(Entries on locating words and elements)
------------------------------

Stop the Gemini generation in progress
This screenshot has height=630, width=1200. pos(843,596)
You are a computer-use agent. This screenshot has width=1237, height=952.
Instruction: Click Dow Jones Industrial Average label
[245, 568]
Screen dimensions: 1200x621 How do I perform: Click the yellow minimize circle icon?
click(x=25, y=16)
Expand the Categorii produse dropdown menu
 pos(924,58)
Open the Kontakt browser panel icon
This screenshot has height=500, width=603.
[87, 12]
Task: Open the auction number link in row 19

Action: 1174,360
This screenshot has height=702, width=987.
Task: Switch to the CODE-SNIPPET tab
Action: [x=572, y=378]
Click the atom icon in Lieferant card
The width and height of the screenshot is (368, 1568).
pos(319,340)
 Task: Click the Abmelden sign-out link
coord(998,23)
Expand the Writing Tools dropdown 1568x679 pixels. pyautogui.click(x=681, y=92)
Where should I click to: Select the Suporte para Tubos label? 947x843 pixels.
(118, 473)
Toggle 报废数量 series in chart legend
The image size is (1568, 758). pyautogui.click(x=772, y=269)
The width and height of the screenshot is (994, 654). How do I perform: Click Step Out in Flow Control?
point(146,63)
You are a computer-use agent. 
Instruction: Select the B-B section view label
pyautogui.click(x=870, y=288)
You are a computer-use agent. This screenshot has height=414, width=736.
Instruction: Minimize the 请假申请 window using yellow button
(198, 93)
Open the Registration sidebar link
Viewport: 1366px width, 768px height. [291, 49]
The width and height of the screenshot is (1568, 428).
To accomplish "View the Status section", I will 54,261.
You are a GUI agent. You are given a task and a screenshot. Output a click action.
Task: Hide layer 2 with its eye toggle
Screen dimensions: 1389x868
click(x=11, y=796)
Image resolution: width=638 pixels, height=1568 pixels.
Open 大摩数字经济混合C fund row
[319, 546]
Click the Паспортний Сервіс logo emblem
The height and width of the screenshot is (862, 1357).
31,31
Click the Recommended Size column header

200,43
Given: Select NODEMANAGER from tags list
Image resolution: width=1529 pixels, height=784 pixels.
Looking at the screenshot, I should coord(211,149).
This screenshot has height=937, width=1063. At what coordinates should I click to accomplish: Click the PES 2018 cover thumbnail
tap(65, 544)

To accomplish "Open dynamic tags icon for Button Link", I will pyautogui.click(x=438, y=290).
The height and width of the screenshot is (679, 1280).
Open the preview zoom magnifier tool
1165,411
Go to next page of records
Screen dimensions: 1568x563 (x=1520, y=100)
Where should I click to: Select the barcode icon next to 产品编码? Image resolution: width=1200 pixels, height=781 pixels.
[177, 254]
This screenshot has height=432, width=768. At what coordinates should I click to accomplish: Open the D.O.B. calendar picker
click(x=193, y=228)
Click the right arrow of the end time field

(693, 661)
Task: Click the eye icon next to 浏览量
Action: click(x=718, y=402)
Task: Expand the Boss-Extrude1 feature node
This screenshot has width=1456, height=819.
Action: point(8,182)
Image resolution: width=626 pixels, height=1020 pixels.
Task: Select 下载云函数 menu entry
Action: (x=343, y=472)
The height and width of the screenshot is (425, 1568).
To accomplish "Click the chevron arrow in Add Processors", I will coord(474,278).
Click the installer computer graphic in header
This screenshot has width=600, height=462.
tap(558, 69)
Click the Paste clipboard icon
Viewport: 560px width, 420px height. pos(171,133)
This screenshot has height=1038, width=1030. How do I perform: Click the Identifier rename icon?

------------------------------

How many lines in the data above contain the string "yellow"? Case counts, so answer with the number alone.

● ANSWER IN FULL
2